Per quello che mi riguarda, fortunatamente, sono state poche le volte che mi sono veramente preoccupata del risultato finale.
Il primo voto brutto, non si scorda mai, ovvio.
Ma è meglio pensare subito a un modo per riparare e dirsi: Quello sarà il primo e l’ultimo, lo giuro.
E ovviamente ne arriverà un secondo, e forse anche un terzo, ma spera di non prenderne un quarto oppure tuo padre potrebbe far saltare i tuoi fantastici piani per l’estate alle porte.

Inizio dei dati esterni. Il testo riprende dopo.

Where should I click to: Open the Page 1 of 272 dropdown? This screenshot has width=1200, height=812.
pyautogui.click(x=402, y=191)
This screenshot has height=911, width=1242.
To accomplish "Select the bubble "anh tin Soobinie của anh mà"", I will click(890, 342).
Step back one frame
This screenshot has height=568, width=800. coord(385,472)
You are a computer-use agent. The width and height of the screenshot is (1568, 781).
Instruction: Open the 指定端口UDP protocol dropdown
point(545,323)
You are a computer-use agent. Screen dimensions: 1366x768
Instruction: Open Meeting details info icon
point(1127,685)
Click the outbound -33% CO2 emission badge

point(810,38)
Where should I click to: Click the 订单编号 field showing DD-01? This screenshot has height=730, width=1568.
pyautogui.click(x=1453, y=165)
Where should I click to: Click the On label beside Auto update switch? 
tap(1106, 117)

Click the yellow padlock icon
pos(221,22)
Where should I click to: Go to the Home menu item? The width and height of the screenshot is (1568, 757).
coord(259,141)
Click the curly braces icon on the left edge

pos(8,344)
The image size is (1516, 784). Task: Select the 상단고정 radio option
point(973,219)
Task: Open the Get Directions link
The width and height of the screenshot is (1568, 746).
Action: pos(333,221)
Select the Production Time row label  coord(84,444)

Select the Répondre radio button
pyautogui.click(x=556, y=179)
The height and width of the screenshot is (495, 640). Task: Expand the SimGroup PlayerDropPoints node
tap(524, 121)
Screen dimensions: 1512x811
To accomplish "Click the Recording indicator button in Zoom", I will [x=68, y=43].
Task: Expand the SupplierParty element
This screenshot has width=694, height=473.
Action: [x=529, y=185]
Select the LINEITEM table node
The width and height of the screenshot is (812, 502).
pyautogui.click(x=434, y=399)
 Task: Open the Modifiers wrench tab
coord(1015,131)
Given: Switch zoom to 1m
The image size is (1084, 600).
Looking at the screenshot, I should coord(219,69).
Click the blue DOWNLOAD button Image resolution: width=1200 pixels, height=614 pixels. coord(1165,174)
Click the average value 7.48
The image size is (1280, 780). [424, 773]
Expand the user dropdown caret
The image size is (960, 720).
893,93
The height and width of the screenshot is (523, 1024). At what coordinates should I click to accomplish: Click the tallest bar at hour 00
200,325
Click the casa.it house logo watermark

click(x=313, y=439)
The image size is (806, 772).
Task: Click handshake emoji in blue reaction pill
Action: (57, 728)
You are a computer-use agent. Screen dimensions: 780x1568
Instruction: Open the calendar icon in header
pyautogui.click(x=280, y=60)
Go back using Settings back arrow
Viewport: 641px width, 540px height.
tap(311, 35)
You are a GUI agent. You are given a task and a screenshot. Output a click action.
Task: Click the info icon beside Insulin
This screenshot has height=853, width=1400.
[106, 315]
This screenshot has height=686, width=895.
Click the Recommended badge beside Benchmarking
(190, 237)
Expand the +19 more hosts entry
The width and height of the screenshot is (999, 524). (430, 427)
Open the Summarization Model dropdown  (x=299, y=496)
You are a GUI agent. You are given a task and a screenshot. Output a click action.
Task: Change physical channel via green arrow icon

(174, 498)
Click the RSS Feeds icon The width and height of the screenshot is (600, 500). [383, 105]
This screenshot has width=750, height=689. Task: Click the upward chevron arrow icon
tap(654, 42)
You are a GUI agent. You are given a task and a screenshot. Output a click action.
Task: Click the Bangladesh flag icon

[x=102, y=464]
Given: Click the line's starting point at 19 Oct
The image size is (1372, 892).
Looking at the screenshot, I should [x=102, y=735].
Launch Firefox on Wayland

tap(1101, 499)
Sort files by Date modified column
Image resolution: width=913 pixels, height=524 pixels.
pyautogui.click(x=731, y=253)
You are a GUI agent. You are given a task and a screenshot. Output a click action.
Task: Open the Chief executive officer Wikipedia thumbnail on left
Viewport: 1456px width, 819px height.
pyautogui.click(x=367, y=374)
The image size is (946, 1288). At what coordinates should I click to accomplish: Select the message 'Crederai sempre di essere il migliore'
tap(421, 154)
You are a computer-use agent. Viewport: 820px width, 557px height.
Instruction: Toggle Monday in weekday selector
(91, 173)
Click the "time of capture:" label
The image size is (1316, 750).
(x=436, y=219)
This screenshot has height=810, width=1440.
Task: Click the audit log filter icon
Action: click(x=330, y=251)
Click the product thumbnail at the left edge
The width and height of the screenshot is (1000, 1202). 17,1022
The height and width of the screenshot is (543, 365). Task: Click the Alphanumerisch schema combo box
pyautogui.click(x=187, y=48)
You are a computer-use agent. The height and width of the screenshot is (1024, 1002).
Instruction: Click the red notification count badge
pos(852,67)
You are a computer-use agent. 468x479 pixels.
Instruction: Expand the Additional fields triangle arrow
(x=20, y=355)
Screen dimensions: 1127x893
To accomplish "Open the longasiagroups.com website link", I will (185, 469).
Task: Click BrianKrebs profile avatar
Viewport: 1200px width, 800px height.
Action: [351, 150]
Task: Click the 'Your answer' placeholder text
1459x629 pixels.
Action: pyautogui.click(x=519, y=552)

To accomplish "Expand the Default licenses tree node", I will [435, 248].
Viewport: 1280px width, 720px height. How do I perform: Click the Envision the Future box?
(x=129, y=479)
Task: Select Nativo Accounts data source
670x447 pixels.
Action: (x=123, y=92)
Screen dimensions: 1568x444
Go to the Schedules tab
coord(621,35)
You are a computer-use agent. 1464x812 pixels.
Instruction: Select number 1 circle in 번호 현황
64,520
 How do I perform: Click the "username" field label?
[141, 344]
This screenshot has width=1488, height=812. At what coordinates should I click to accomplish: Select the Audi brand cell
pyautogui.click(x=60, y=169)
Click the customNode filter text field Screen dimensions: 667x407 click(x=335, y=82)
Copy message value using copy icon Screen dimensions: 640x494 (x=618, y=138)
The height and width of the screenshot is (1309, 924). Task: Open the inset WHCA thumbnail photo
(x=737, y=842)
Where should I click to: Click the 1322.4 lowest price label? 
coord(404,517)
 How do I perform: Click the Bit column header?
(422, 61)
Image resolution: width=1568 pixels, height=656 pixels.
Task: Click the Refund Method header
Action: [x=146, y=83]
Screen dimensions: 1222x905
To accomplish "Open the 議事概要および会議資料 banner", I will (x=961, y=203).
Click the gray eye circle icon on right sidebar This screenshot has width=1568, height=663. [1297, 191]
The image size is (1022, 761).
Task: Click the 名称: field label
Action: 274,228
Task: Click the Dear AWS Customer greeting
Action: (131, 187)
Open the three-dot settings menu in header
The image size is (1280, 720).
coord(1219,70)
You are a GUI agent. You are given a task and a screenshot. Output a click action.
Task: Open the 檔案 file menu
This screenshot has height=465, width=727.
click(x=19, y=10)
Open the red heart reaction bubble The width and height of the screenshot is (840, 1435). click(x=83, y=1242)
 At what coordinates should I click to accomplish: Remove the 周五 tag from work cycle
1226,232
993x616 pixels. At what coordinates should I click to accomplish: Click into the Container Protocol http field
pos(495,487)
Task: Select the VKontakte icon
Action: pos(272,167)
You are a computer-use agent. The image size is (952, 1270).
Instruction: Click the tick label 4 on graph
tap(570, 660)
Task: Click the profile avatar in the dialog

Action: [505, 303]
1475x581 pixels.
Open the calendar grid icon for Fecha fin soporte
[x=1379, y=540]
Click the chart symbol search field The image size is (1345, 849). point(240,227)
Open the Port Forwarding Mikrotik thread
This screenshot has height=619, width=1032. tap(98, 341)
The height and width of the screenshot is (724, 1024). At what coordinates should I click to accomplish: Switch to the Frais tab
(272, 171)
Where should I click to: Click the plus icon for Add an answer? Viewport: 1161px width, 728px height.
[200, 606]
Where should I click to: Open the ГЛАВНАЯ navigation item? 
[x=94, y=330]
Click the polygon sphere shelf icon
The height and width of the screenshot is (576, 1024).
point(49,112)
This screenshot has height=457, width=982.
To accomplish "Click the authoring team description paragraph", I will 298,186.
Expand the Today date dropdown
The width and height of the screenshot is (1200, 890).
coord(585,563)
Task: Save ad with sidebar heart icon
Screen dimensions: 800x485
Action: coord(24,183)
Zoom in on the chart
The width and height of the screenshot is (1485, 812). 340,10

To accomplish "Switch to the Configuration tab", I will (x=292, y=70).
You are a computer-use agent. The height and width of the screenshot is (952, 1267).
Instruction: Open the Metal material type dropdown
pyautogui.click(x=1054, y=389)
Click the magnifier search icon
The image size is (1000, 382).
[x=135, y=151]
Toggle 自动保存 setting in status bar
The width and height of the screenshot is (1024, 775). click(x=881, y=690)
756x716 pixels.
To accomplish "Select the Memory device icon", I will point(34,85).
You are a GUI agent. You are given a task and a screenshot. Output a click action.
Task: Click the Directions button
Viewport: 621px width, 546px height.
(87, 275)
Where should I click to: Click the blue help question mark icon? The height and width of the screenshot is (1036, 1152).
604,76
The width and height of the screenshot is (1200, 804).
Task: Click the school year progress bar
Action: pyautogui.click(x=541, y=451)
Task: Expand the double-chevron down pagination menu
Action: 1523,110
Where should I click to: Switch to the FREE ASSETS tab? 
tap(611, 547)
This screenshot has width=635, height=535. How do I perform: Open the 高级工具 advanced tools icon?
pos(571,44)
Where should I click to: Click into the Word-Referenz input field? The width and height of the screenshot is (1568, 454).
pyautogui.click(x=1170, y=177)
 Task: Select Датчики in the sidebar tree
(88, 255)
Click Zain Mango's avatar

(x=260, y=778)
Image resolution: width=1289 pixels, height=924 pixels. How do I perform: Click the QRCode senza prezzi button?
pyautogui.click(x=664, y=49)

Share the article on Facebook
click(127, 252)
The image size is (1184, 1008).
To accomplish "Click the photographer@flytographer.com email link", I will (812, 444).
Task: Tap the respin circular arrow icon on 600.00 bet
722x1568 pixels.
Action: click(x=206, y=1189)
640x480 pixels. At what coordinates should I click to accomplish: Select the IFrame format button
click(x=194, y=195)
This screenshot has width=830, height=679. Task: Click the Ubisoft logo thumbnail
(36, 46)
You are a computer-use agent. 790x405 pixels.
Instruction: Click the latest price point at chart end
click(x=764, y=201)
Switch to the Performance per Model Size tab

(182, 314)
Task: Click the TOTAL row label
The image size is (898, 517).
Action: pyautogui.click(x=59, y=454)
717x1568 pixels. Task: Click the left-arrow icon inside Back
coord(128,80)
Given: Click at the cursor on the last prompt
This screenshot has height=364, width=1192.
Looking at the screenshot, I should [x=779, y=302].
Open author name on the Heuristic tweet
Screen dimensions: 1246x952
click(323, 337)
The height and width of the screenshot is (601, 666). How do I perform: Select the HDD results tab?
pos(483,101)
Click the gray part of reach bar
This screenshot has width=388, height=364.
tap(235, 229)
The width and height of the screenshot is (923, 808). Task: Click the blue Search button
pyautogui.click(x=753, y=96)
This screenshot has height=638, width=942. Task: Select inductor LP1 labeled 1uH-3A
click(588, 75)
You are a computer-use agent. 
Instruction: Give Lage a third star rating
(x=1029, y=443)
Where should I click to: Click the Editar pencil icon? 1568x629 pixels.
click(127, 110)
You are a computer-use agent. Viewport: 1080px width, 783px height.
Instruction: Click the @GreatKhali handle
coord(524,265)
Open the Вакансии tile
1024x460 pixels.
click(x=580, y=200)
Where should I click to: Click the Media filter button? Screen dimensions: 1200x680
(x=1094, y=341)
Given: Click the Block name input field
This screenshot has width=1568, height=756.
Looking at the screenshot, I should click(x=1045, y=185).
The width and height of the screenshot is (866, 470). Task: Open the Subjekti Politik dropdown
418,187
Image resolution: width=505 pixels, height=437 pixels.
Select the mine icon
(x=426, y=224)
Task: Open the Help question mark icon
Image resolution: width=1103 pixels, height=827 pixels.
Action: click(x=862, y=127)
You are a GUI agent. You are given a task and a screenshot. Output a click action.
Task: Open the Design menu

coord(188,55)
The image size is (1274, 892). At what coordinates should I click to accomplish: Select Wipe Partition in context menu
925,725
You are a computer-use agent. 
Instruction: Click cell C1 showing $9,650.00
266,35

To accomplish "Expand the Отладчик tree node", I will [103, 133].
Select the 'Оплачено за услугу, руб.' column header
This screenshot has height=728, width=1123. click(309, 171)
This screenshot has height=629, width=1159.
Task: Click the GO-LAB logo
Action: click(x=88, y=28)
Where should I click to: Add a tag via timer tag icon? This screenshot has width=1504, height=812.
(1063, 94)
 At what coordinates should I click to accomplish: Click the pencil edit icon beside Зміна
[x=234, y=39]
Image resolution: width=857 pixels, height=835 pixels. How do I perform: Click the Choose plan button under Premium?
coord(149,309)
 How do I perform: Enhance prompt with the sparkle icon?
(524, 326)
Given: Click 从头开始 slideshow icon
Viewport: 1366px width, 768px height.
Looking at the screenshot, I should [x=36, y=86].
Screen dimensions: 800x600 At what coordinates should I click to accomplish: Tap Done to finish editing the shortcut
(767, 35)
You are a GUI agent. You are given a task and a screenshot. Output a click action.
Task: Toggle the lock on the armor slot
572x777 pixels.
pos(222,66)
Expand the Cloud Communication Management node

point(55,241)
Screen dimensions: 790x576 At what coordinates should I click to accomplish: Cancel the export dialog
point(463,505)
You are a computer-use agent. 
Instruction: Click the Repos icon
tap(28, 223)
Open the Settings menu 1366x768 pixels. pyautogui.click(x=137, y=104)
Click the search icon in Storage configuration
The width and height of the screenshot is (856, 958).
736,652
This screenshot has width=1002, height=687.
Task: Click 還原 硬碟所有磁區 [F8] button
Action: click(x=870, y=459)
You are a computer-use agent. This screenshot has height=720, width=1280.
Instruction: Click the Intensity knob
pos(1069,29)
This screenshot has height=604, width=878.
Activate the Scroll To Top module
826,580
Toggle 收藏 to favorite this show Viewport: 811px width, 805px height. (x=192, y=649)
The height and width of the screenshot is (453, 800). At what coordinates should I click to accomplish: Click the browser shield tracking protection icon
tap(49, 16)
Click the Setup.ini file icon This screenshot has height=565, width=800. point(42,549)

Per concludere, vorrei dire soltanto che sono contenta dell’esperienza vissuta, delle persone conosciute… e si dai, anche per quello riguarda i professori, poteva capitarci di peggio, quindi sono stata più che fortunata.
Spero che il nuovo anno trascorri altrettanto velocemente come quello passato, e soprattutto, senza troppi intoppi.
Più si va avanti e più sarà difficile, ma questo sta a noi decidere.
Se ci saranno problemi nel primo periodo, spero di riuscire subito a eliminarli, e continuare tranquilla il percorso.
Intanto, vado a preparare il calendario, con segnate festività e compleanni, giusto per tenermi informata su quanti giorni mancano sia per l’inizio del nuovo anno sia per l’estate prossima (Ho già grandi progetti, e spero non sfumino con il passare dei mesi di scuola).